I am working on a project with the goal of extracting structured data from a series of tables captured in images.
I have achieved some success adapting the process outlined in this extremely helpful medium post.
As best I understand, this program works by creating a contour mask, of sorts, to outline the borders of a table.

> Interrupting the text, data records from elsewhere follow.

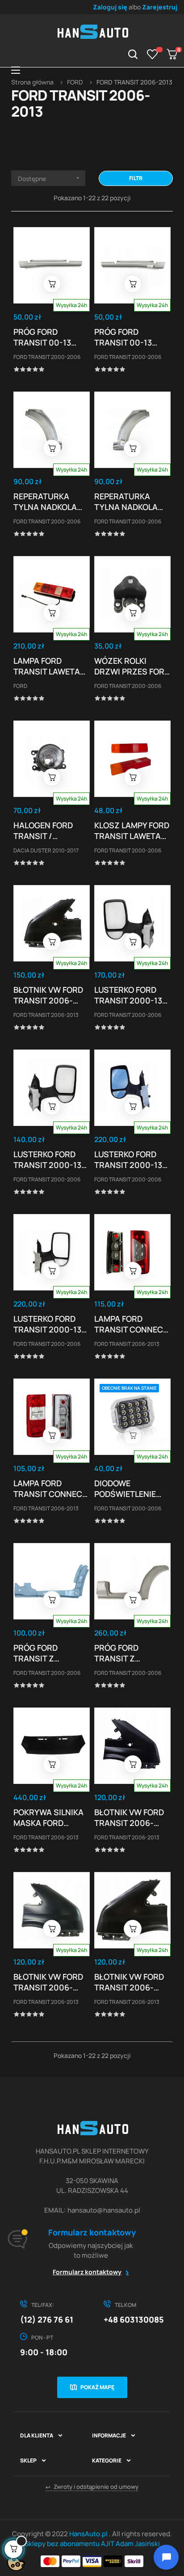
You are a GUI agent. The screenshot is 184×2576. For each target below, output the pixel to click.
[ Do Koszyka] (52, 284)
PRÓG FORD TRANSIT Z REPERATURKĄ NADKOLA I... (41, 1653)
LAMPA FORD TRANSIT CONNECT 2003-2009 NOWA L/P (50, 1488)
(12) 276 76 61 (46, 2319)
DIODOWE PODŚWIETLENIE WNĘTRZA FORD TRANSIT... (125, 1488)
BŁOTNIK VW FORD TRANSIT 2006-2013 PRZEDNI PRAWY (48, 1982)
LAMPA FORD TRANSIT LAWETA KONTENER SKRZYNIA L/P (46, 666)
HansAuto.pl (89, 2533)
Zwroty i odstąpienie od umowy (92, 2487)
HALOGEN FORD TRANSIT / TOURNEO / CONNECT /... (43, 830)
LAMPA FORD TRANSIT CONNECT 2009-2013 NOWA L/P (130, 1324)
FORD (20, 686)
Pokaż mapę (97, 2387)
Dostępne (49, 178)
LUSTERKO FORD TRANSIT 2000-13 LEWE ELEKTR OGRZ (131, 1159)
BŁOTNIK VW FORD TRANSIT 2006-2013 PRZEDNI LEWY (132, 1982)
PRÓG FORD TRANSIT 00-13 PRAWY (123, 337)
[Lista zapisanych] (152, 54)
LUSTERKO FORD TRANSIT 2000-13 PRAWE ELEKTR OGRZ (47, 1324)
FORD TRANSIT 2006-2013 (46, 1015)
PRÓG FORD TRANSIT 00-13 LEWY (42, 337)
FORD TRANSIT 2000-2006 (46, 357)
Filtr (135, 178)
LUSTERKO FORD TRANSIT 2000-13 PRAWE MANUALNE (49, 1159)
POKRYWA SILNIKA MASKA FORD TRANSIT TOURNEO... (48, 1817)
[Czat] (166, 2557)
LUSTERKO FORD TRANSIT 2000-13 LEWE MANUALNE (128, 995)
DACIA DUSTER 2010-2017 (46, 850)
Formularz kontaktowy (87, 2272)
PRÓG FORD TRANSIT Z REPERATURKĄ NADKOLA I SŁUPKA (130, 1653)
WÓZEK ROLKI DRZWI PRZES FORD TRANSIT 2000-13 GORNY (132, 666)
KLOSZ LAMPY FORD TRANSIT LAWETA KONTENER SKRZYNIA (131, 830)
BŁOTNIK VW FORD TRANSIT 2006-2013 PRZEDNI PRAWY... (129, 1817)
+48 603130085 (134, 2319)
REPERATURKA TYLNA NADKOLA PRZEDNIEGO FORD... (45, 501)
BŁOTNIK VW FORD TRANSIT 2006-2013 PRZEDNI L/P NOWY (48, 995)
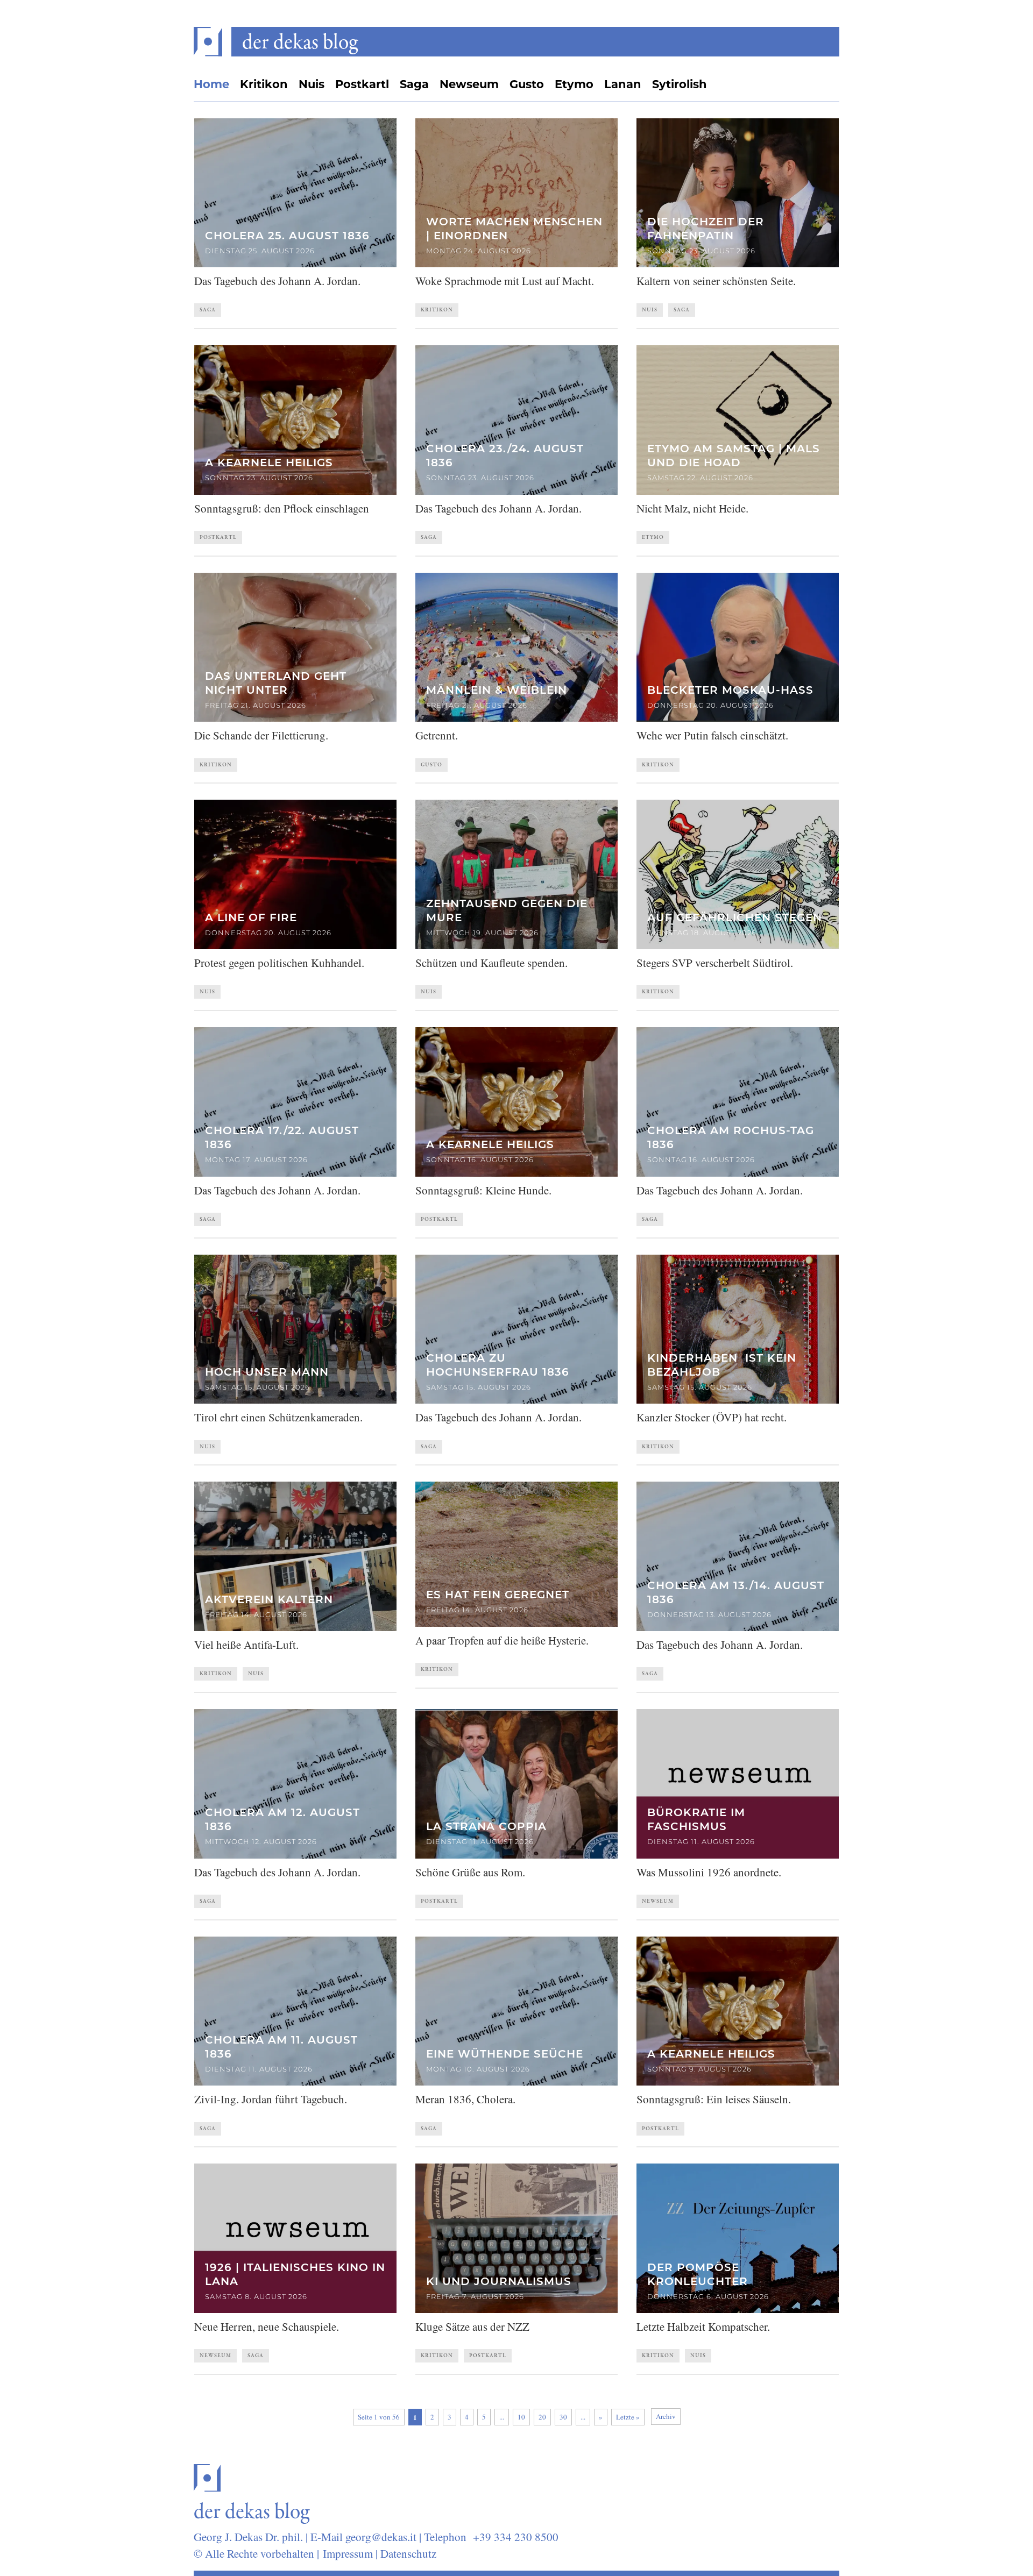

Here is the relevant code performing that function:
#Load image as numpy array
img = np.array(img)
#Threshold image to binary image
thresh,img_bin = cv2.threshold(img,128,255,cv2.THRESH_BINARY |cv2.THRESH_OTSU)
#inverting the image
img_bin = 255-img_bin
# Length(width) of kernel as 100th of total width
kernel_len = np.array(img).shape[1]//100
# Defining a vertical kernel to detect all vertical lines of image
ver_kernel = cv2.getStructuringElement(cv2.MORPH_RECT, (1, kernel_len))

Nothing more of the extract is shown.